Exercise. Write out the data exactly from its first line onward, ending with the line in which "This screenshot has width=800, height=450." appears.

Material provided.
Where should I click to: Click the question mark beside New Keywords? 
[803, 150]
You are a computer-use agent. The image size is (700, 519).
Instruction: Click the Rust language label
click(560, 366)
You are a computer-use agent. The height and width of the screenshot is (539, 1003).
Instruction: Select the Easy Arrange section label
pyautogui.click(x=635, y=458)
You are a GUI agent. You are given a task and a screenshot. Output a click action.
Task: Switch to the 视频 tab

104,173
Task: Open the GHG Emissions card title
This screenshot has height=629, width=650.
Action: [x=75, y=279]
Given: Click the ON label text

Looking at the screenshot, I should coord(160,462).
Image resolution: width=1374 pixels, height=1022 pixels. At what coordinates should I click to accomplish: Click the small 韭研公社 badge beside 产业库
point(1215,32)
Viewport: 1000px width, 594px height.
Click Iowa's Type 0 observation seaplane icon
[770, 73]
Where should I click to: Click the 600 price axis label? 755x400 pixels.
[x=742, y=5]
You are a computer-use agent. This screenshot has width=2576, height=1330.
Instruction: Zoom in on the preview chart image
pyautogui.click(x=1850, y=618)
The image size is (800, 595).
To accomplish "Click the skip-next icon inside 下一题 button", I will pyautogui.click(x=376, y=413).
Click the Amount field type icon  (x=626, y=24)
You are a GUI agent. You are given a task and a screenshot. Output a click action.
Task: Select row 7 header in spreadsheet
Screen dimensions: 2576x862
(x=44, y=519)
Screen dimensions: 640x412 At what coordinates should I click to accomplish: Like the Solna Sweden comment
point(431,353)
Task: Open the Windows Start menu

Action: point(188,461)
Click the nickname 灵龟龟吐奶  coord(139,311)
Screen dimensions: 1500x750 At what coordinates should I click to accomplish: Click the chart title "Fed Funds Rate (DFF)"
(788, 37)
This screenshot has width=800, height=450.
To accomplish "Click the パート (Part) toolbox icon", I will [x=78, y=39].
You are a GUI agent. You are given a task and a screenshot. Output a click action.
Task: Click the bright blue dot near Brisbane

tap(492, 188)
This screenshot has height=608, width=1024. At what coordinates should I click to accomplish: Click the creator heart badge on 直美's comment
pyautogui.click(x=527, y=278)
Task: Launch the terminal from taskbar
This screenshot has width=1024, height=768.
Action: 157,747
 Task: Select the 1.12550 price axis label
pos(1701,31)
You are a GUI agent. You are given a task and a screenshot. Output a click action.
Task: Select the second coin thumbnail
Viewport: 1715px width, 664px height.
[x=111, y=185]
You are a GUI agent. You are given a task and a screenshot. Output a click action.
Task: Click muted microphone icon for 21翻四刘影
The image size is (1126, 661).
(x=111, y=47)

Exercise response.
Where should I click to: Click the question mark beside New Keywords? 
[803, 150]
You are a computer-use agent. The image size is (700, 519).
Instruction: Click the Rust language label
click(560, 366)
You are a computer-use agent. The height and width of the screenshot is (539, 1003).
Instruction: Select the Easy Arrange section label
pyautogui.click(x=635, y=458)
You are a GUI agent. You are given a task and a screenshot. Output a click action.
Task: Switch to the 视频 tab

104,173
Task: Open the GHG Emissions card title
This screenshot has height=629, width=650.
Action: [x=75, y=279]
Given: Click the ON label text

Looking at the screenshot, I should coord(160,462).
Image resolution: width=1374 pixels, height=1022 pixels. At what coordinates should I click to accomplish: Click the small 韭研公社 badge beside 产业库
point(1215,32)
Viewport: 1000px width, 594px height.
Click Iowa's Type 0 observation seaplane icon
[770, 73]
Where should I click to: Click the 600 price axis label? 755x400 pixels.
[x=742, y=5]
You are a computer-use agent. This screenshot has width=2576, height=1330.
Instruction: Zoom in on the preview chart image
pyautogui.click(x=1850, y=618)
The image size is (800, 595).
To accomplish "Click the skip-next icon inside 下一题 button", I will pyautogui.click(x=376, y=413).
Click the Amount field type icon  (x=626, y=24)
You are a GUI agent. You are given a task and a screenshot. Output a click action.
Task: Select row 7 header in spreadsheet
Screen dimensions: 2576x862
(x=44, y=519)
Screen dimensions: 640x412 At what coordinates should I click to accomplish: Like the Solna Sweden comment
point(431,353)
Task: Open the Windows Start menu

Action: point(188,461)
Click the nickname 灵龟龟吐奶  coord(139,311)
Screen dimensions: 1500x750 At what coordinates should I click to accomplish: Click the chart title "Fed Funds Rate (DFF)"
(788, 37)
This screenshot has width=800, height=450.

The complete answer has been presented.